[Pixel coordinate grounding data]
= = =

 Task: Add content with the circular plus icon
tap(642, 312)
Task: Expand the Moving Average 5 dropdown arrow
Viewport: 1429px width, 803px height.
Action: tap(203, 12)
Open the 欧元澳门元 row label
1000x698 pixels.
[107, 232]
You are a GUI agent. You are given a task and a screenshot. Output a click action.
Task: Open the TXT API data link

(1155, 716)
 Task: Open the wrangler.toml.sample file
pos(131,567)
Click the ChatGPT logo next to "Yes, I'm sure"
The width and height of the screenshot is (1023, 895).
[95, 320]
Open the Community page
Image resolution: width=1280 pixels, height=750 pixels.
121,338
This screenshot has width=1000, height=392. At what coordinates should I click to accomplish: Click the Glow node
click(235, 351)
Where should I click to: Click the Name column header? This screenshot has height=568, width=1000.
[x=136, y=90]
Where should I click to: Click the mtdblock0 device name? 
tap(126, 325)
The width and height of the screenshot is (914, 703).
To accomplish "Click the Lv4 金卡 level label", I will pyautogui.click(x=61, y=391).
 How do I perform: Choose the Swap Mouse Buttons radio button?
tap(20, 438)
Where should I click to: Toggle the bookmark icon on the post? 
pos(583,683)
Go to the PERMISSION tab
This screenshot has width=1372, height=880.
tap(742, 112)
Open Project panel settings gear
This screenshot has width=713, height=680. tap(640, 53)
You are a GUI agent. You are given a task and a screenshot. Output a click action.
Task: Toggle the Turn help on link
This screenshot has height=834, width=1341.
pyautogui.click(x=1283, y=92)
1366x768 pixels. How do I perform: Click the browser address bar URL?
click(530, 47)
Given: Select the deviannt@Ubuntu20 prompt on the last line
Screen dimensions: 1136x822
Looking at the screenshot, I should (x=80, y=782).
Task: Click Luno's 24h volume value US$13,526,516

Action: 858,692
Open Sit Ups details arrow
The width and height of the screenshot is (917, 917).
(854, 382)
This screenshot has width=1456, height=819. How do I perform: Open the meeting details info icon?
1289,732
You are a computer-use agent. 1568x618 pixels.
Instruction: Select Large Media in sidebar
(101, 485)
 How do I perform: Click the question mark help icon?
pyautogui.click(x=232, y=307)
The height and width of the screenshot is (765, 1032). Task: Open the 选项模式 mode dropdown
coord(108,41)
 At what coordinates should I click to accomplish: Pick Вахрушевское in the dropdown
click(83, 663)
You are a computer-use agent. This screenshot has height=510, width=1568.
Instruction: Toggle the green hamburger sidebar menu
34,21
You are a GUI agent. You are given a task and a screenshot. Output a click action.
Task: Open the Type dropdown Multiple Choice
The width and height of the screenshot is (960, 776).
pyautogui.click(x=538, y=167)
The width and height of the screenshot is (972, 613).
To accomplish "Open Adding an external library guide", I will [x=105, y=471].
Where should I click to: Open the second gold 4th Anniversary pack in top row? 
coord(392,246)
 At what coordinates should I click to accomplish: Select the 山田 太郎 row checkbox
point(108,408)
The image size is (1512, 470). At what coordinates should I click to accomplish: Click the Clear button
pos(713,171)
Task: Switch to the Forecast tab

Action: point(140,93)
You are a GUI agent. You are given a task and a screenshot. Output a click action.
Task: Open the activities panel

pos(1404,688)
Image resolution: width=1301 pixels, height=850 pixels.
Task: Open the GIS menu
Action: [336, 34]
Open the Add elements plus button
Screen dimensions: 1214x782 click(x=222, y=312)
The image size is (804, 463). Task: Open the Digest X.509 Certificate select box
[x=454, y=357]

= = =

State the count of lines above containing the string "will", and add nothing to it.

## Written answer
2